Segment Open
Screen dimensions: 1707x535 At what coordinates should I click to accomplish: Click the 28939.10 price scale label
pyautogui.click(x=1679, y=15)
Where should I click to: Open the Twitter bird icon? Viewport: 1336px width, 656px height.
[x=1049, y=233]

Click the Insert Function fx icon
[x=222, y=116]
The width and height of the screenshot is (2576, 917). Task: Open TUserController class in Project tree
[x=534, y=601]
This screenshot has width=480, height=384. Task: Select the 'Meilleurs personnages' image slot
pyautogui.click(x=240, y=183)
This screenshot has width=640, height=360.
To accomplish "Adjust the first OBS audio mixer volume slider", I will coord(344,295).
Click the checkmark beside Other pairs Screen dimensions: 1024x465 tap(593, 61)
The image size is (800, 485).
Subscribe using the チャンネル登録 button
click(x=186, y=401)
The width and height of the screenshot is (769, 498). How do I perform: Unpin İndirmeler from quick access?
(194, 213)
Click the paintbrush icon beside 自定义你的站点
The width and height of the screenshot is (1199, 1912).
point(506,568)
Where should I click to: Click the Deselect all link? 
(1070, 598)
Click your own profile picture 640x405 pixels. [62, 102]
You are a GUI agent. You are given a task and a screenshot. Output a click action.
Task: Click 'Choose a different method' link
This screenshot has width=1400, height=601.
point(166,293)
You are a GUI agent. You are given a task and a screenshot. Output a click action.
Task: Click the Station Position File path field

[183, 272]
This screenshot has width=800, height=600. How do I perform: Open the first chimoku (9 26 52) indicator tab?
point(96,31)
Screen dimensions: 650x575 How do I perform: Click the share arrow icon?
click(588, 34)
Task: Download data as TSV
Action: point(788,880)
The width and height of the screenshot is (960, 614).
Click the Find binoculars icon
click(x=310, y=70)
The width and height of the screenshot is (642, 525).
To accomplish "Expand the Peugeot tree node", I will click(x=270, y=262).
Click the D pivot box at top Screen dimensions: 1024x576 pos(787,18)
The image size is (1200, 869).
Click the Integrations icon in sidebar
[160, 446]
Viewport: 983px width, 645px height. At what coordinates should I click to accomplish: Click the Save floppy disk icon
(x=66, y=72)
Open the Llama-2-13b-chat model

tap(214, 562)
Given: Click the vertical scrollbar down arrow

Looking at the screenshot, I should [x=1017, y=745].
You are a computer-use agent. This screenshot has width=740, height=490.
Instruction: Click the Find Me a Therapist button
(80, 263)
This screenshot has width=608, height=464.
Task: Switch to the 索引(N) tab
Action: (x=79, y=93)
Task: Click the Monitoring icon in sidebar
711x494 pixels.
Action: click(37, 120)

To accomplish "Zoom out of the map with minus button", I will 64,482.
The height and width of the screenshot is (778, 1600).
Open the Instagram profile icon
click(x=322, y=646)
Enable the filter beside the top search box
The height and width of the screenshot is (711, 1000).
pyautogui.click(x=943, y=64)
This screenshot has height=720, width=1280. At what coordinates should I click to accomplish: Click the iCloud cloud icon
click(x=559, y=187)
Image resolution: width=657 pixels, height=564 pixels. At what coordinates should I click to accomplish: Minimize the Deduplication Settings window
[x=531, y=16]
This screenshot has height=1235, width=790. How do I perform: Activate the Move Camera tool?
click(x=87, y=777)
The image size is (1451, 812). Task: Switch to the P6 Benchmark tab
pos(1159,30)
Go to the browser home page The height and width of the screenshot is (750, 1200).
Segment Closed
Set down the entries above once more, verbatim.

**Solution**
Screen dimensions: 1707x535 At what coordinates should I click to accomplish: Click the 28939.10 price scale label
pyautogui.click(x=1679, y=15)
Where should I click to: Open the Twitter bird icon? Viewport: 1336px width, 656px height.
[x=1049, y=233]

Click the Insert Function fx icon
[x=222, y=116]
The width and height of the screenshot is (2576, 917). Task: Open TUserController class in Project tree
[x=534, y=601]
This screenshot has width=480, height=384. Task: Select the 'Meilleurs personnages' image slot
pyautogui.click(x=240, y=183)
This screenshot has width=640, height=360.
To accomplish "Adjust the first OBS audio mixer volume slider", I will coord(344,295).
Click the checkmark beside Other pairs Screen dimensions: 1024x465 tap(593, 61)
The image size is (800, 485).
Subscribe using the チャンネル登録 button
click(x=186, y=401)
The width and height of the screenshot is (769, 498). How do I perform: Unpin İndirmeler from quick access?
(194, 213)
Click the paintbrush icon beside 自定义你的站点
The width and height of the screenshot is (1199, 1912).
point(506,568)
Where should I click to: Click the Deselect all link? 
(1070, 598)
Click your own profile picture 640x405 pixels. [62, 102]
You are a GUI agent. You are given a task and a screenshot. Output a click action.
Task: Click 'Choose a different method' link
This screenshot has width=1400, height=601.
point(166,293)
You are a GUI agent. You are given a task and a screenshot. Output a click action.
Task: Click the Station Position File path field

[183, 272]
This screenshot has width=800, height=600. How do I perform: Open the first chimoku (9 26 52) indicator tab?
point(96,31)
Screen dimensions: 650x575 How do I perform: Click the share arrow icon?
click(588, 34)
Task: Download data as TSV
Action: point(788,880)
The width and height of the screenshot is (960, 614).
Click the Find binoculars icon
click(x=310, y=70)
The width and height of the screenshot is (642, 525).
To accomplish "Expand the Peugeot tree node", I will click(x=270, y=262).
Click the D pivot box at top Screen dimensions: 1024x576 pos(787,18)
The image size is (1200, 869).
Click the Integrations icon in sidebar
[160, 446]
Viewport: 983px width, 645px height. At what coordinates should I click to accomplish: Click the Save floppy disk icon
(x=66, y=72)
Open the Llama-2-13b-chat model

tap(214, 562)
Given: Click the vertical scrollbar down arrow

Looking at the screenshot, I should [x=1017, y=745].
You are a computer-use agent. This screenshot has width=740, height=490.
Instruction: Click the Find Me a Therapist button
(80, 263)
This screenshot has width=608, height=464.
Task: Switch to the 索引(N) tab
Action: (x=79, y=93)
Task: Click the Monitoring icon in sidebar
711x494 pixels.
Action: click(37, 120)

To accomplish "Zoom out of the map with minus button", I will 64,482.
The height and width of the screenshot is (778, 1600).
Open the Instagram profile icon
click(x=322, y=646)
Enable the filter beside the top search box
The height and width of the screenshot is (711, 1000).
pyautogui.click(x=943, y=64)
This screenshot has height=720, width=1280. At what coordinates should I click to accomplish: Click the iCloud cloud icon
click(x=559, y=187)
Image resolution: width=657 pixels, height=564 pixels. At what coordinates should I click to accomplish: Minimize the Deduplication Settings window
[x=531, y=16]
This screenshot has height=1235, width=790. How do I perform: Activate the Move Camera tool?
click(x=87, y=777)
The image size is (1451, 812). Task: Switch to the P6 Benchmark tab
pos(1159,30)
Go to the browser home page The height and width of the screenshot is (750, 1200).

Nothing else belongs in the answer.